Sunday December 27, 2009 -----A(H1N1) vaccine by March/April 2010

Here’s that update on flu vaccines in Malaysia you’ve been waiting for.

HOW long more do we have to wait for a publicly-available A(H1N1) influenza vaccine? Anytime from March to April, says Sanofi-Aventis medical manager (Malaysia/Singapore/Brunei) Dr Shree Jacob.

If this is news to you, it’s probably, and understandably, because you were caught up in Christmas festivities and didn’t manage to catch our news report about it on Friday

Seasonal, not pandemic

The formulation due to arrive in March/April is the routinely produced southern hemisphere trivalent seasonal influenza vaccine, which arrives every year around the same time.

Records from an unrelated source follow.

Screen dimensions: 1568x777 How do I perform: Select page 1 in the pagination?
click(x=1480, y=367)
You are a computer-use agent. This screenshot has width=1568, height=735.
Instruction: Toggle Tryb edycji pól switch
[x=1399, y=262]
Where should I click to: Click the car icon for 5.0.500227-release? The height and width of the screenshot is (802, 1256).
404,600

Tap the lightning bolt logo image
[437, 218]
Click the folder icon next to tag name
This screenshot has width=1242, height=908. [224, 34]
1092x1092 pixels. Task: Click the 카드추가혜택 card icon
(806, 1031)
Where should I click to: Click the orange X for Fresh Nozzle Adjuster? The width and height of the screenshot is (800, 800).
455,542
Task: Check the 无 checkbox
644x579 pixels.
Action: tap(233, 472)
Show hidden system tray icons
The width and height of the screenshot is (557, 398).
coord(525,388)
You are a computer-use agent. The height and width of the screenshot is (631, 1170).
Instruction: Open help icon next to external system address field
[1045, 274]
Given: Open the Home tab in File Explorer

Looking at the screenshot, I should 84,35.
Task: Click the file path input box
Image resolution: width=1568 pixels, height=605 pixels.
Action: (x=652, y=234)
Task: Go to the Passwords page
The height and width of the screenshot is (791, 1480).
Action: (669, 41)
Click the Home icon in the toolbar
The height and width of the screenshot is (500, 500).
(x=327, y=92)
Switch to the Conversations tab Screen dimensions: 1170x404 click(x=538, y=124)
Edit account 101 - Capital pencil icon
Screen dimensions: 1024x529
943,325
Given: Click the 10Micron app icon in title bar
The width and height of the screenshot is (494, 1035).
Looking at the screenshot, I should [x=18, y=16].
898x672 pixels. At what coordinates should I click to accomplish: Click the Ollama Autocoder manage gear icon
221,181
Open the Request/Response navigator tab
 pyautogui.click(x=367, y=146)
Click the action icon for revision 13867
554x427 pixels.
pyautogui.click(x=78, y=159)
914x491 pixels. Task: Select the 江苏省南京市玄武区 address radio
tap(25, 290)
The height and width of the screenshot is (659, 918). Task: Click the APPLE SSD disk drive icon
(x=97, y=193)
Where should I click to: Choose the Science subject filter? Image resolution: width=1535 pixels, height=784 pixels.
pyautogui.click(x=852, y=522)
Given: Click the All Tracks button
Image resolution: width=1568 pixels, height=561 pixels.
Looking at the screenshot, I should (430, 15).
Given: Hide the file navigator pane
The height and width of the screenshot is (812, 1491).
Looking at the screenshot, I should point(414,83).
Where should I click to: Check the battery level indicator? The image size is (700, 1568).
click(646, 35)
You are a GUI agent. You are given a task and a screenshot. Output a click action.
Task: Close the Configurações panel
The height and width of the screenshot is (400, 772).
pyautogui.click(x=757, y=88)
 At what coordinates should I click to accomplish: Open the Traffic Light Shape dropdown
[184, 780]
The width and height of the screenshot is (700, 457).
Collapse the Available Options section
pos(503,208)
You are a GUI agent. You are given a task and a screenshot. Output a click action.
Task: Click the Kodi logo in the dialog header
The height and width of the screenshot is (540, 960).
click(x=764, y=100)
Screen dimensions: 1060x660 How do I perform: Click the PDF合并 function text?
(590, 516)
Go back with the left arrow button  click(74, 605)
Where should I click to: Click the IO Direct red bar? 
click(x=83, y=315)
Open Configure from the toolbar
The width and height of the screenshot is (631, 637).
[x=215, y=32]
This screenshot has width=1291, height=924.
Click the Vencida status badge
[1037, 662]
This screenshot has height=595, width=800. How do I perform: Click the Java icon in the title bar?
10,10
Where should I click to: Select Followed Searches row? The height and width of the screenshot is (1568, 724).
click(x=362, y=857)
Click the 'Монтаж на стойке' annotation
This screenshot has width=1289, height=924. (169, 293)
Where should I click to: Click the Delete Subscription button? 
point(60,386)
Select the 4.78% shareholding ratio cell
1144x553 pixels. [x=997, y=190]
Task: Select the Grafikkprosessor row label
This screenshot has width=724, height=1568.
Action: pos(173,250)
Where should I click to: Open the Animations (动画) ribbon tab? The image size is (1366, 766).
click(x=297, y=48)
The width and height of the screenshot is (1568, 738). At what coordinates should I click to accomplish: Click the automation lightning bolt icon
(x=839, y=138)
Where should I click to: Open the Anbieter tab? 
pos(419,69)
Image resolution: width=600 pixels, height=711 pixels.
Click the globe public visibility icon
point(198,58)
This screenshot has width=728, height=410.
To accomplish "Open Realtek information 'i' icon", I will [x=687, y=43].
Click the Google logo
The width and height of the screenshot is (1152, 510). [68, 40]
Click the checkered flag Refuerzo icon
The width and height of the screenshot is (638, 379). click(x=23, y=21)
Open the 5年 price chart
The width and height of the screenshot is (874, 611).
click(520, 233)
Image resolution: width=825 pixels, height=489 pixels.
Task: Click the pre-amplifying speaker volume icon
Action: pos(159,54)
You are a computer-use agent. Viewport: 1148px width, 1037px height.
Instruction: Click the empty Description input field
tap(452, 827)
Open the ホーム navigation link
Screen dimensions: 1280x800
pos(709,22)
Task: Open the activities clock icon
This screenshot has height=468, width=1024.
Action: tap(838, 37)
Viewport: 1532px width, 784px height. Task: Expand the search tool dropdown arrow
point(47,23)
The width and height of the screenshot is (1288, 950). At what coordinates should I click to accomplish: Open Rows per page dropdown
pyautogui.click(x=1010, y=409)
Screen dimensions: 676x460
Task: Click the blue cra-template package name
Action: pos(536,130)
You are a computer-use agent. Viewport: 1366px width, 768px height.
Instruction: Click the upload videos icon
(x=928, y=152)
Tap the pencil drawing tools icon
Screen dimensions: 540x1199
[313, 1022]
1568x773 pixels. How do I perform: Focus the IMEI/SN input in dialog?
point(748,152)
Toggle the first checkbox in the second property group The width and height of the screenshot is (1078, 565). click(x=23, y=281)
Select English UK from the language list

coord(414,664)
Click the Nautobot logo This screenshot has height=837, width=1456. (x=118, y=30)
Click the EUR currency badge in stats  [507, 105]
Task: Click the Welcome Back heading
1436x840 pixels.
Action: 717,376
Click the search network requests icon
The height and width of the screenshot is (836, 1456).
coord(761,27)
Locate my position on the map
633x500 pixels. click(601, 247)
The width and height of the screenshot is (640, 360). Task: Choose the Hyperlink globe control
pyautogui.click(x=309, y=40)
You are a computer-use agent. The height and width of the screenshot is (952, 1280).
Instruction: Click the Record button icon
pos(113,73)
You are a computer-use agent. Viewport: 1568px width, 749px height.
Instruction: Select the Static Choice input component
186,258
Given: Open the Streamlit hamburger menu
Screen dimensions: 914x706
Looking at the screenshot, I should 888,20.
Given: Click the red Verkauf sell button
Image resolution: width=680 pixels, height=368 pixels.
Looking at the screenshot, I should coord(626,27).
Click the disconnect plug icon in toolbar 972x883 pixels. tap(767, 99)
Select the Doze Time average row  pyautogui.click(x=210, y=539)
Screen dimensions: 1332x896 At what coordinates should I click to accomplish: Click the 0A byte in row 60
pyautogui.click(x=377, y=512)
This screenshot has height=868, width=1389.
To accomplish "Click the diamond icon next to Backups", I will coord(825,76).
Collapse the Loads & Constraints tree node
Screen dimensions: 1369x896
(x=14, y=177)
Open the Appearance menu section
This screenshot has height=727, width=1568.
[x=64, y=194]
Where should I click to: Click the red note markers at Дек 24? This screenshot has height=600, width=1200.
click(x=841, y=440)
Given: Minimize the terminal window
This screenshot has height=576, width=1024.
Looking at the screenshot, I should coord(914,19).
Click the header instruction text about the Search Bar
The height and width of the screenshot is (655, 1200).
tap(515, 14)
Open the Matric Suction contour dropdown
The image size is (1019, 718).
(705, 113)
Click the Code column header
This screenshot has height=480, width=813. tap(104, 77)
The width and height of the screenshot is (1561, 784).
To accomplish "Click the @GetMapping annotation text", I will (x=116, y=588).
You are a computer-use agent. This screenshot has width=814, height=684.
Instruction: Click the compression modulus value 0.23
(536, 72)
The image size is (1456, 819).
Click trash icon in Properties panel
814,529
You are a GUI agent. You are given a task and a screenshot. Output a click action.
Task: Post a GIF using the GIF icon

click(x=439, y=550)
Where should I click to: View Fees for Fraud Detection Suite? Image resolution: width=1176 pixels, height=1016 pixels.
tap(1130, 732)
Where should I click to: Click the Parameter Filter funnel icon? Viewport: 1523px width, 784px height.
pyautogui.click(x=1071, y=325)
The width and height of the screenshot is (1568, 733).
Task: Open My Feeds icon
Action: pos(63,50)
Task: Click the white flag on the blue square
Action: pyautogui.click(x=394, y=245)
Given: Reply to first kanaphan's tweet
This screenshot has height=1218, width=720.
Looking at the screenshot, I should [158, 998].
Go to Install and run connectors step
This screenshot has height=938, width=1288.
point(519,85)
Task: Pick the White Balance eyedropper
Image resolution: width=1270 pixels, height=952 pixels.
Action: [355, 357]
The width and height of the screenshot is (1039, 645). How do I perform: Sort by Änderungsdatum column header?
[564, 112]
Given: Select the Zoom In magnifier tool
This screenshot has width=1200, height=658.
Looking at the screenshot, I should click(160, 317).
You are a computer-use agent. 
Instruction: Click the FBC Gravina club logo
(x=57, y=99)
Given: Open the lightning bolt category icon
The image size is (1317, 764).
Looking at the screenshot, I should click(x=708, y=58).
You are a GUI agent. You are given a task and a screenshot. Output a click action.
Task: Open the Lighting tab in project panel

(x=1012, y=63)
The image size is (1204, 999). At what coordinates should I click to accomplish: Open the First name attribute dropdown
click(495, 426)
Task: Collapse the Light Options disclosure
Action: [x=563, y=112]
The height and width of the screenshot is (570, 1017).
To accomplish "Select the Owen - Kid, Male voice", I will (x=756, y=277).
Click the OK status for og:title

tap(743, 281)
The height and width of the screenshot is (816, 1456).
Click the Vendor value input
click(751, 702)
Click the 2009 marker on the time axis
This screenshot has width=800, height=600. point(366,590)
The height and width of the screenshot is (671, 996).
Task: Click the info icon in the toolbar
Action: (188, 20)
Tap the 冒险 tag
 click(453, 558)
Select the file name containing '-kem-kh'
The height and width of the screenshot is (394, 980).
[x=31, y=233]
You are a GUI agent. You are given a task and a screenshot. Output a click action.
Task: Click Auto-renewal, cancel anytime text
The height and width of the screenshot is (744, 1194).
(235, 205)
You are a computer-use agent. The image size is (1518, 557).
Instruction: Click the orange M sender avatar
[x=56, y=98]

This year, it will contain a component that is protectective against the A(H1N1) strain currently circulating. The new formulation is different from the expedited pandemic A(H1N1) monovalent vaccine that is due to arrive in January.

“Monovalent” here means the pandemic flu vaccine contains just one viral strain ie the A(H1N1) strain everybody has been so worried about. “Trivalent” means the seasonal flu vaccine contains three viral strains.

One of the three strains is the A/California/7/2009-like strain, which the World Health Organisation (WHO) recommended for inclusion in the seasonal vaccine back in Sept.

This strain closely resembles the A(H1N1) strain currently circulating and will protect recipients against it, confirms technical officer with the WHO Representative Office for Brunei Darussalam, Malaysia, and Singapore, Dr Harpal Singh.

Available, at a price

Unlike the pandemic A(H1N1) vaccine due to arrive in Jan, which will only be available from public hospitals and clinics to frontliners and high-risk groups, the new seasonal vaccine will be available as usual to the general public (as long as they can pay for it) through private hospitals and clinics that stock it.

Normally, the seasonal flu vaccine costs below RM100. (Between RM40 and RM60, consultant cardiologist Datuk Dr Khoo Kah Lin told us a while back.)

Their arrival is good news, says recently appointed Health Ministry disease control director Dr Lokman Hakim Sulaiman.

“We very much welcome these new seasonal vaccines, which should also protect against A(H1N1). The public will now have access to the vaccine,” he told Fit4Life.